Tests using the benchmark show that state-of-the-art industry RAG solutions “only answer 63% of questions without any hallucination.”
(Meta evaluated four industry state-of-the-art RAG solutions with its CRAG public test set, querying four RAG systems built on a range of LLMs and search engines with CRAG questions, collected the responses, and applied manual grading; its team also “applied traffic weights to the questions to understand the solutions in real-world use cases…” they added.)
Most enterprise data science teams working on RAG-based solutions say that getting accuracy up to 60% or 70% is often deceptively easy, but the final push to improve to 90% accuracy is intensely challenging and involves a lot of iterative trial-and-error to iron out hallucinations in a way that does cause crippling latency issues – i.e make LLMs slow to respond.
Dom Couldwell, head of field engineering, EMEA, at DataStax was among those welcoming the benchmark this week. He told The Stack: “We are starting to see GenAI move out of the ‘day 1’ problems phase around implementation [and] moving more into the day 2 problems phase, where you have to run these systems in production and get the best results. That means more focus on integration, on getting the right components in to work with your data around RAG, and scaling up production…”
See also: “Barfing” code, RAG stacks and other AI lessons from LinkedIn
"It’s still very early days for RAG – for some developers, just getting things to work seamlessly and integrate fully is a challenge. It’s good to see that the industry is looking ahead around the future… moves like this benchmark will be essential elements to that process.”
Going deeper into RAG optimisations with The Stack earlier this year, his colleague Ed Anuff noted that "your chunking, what embedding vectors you use; both will have a lot of impact on the final result.
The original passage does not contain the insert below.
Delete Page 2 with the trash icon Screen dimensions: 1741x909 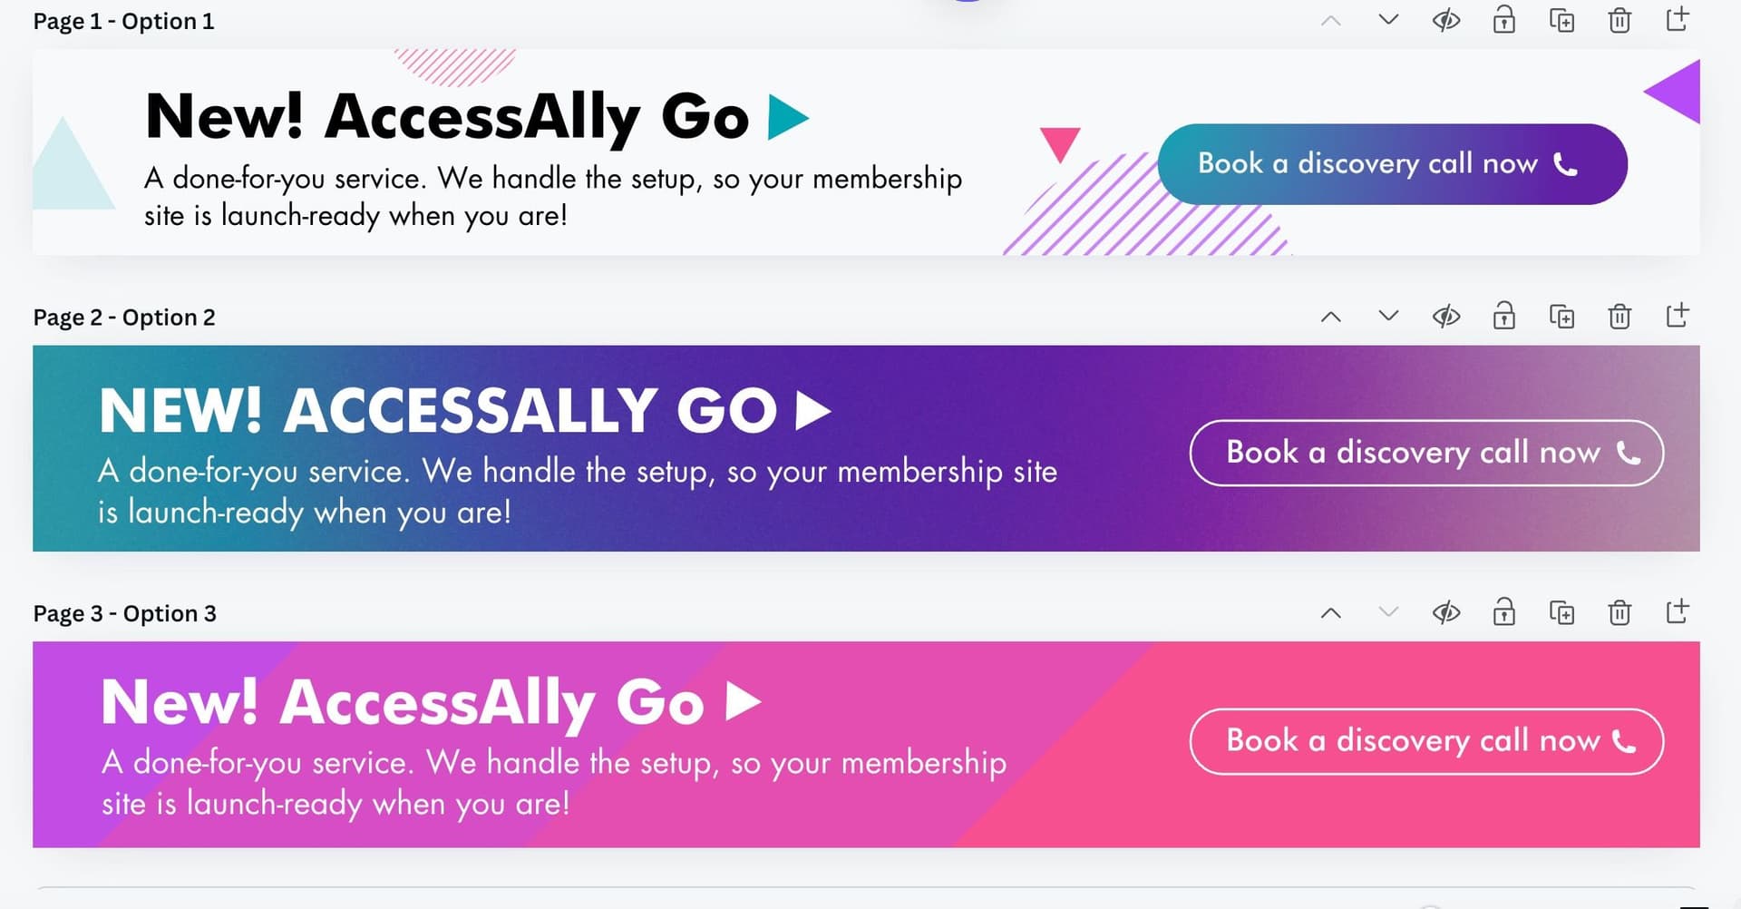point(1619,317)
It’s very hard to test in a deterministic way... Here's where people end up in 'RAG hell', which is moving a bunch of knobs, getting bad results or getting good results and it’s time-consuming, with a bunch of unfamiliar tools...”
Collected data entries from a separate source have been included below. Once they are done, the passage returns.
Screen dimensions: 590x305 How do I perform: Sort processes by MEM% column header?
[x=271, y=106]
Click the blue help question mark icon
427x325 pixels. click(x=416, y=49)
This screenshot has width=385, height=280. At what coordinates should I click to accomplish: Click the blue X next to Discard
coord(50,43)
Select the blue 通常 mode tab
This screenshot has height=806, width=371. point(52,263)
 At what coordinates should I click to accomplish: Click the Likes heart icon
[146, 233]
“Then you end up with helpful co-workers going ‘it’s hallucinating!’ when it’s not: 'That’s an encoding error; that is bad knowledge; that's an embedding problem' but people are new to the whole layout process.
It’s early, and people are under a lot of time pressure; they're trying to do all this stuff, they're trying to do it very quickly," he says, emphasising that you "can get a lot of encouraging results very quickly on these RAG projects. What I would say is ‘don’t panic when you hit these roadblocks.’
"Nine out of 10 times when you hit that roadblock, it really comes down to new tools, or unfamiliarity with tooling," Anuff said. "People may just need to re-vectorise their content. Or they may be using too restrictive a local model." Toolchain maturity to improve RAG performance is happening swiftly he suggested. Now, with CRAG, this can be put to the test.